EXTRACTED INFORMATION Start Marker

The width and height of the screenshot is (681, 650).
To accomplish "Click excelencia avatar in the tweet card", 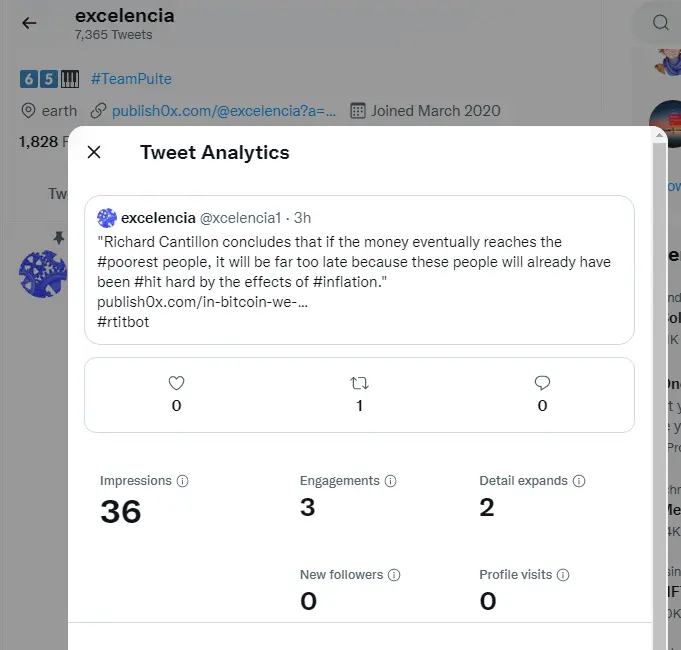I will coord(107,218).
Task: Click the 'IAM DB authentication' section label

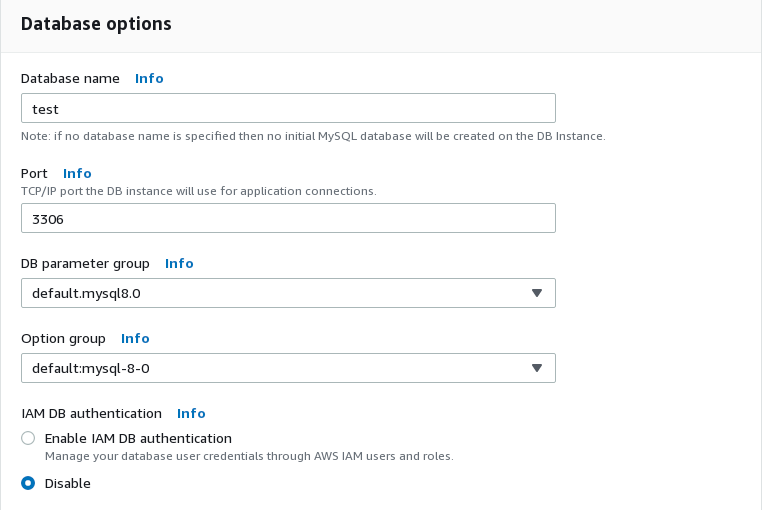Action: [91, 413]
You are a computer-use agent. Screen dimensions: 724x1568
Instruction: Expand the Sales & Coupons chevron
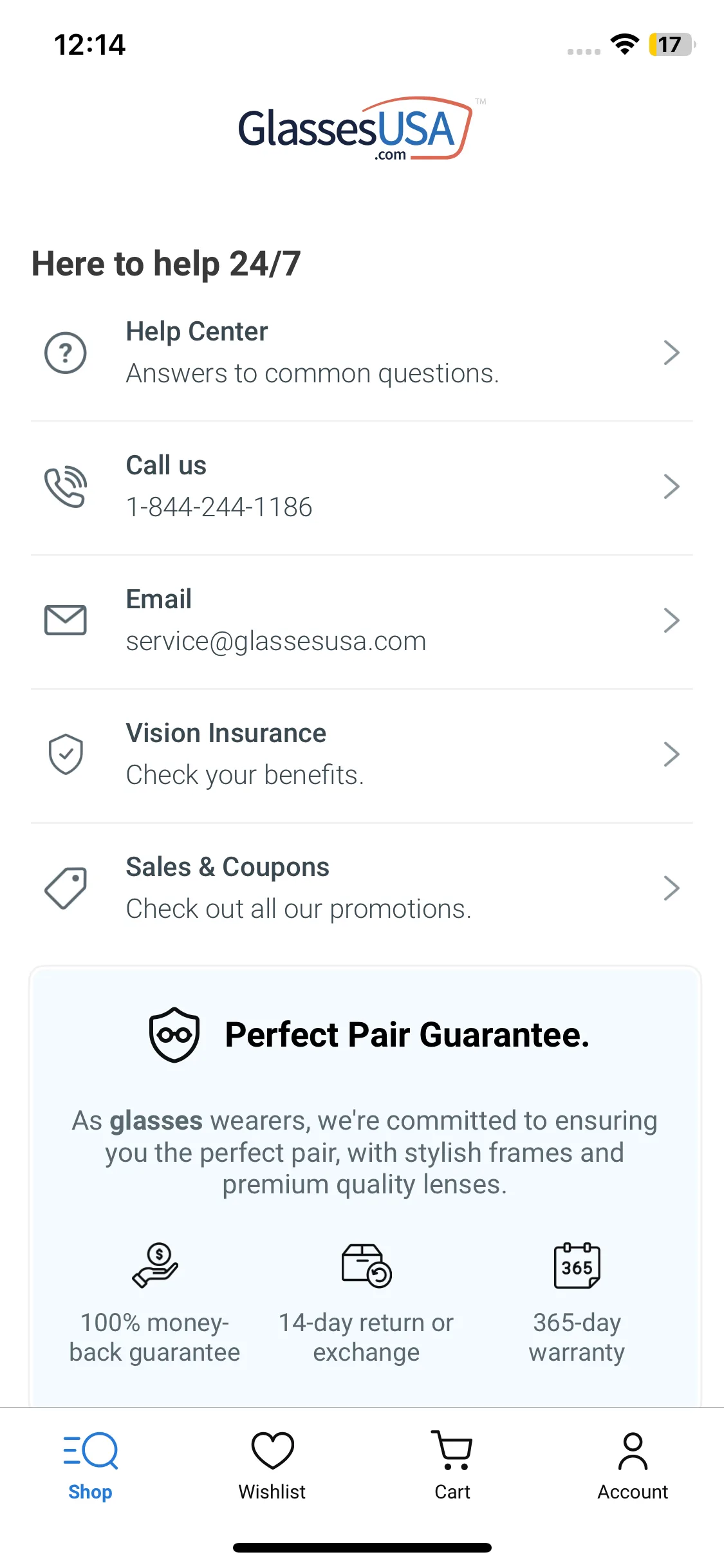point(671,888)
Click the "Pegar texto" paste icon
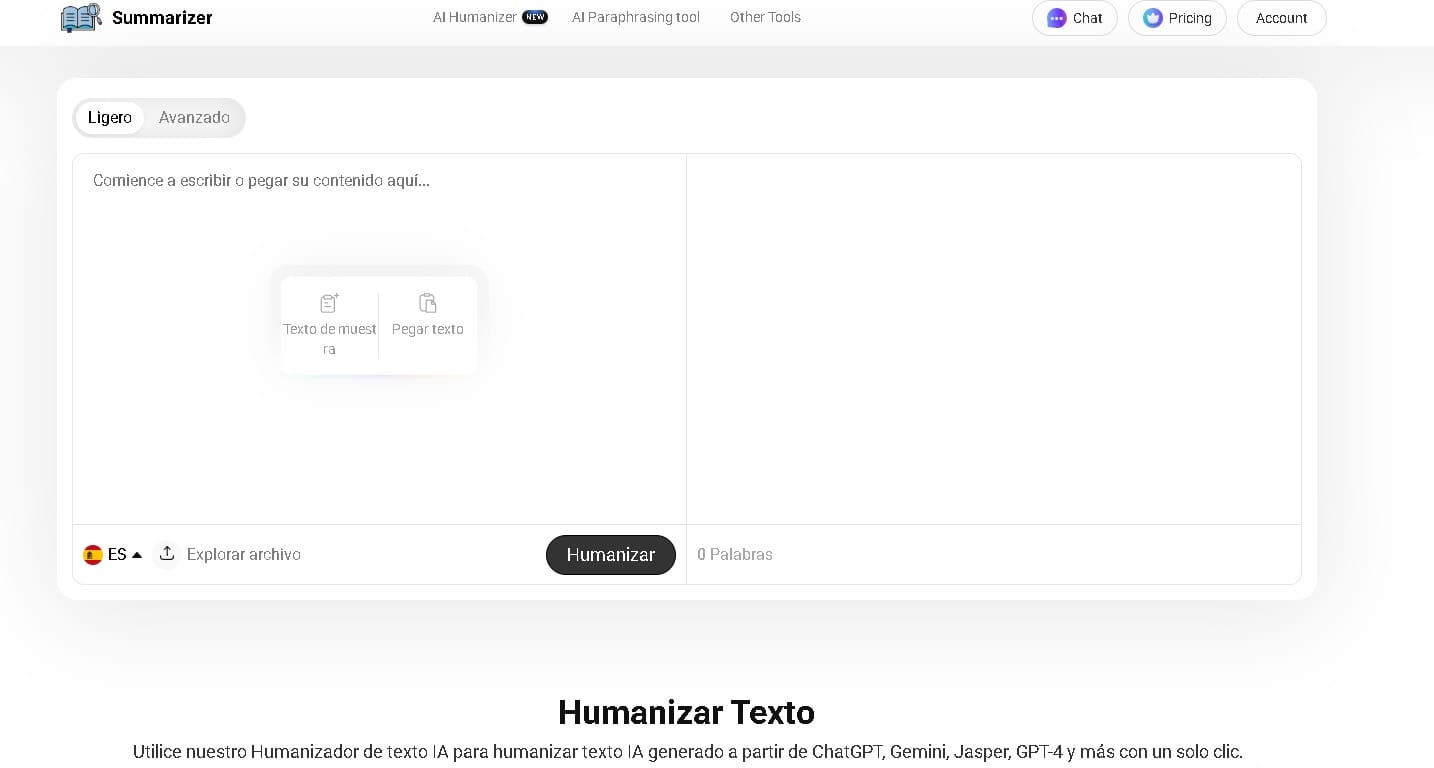This screenshot has width=1434, height=768. pos(428,303)
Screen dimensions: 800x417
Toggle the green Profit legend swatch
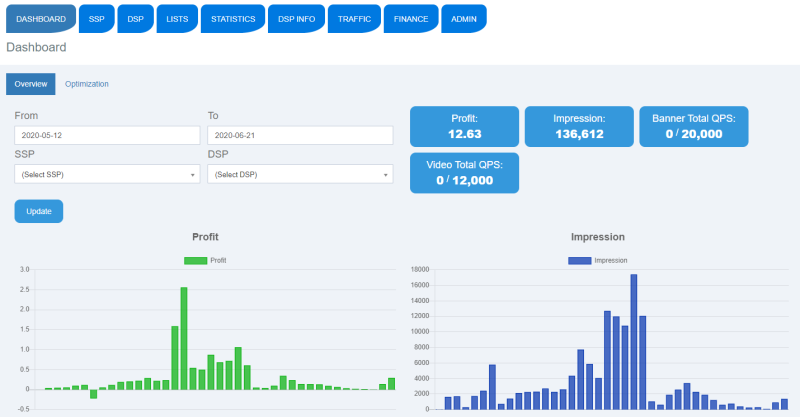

EXTRACTED INFORMATION End Marker

Show, from the records above, every line that includes "dimensions".

> **SOLUTION TO THE EXERCISE**
You are a computer-use agent. Screen dimensions: 724x1568
Screen dimensions: 800x417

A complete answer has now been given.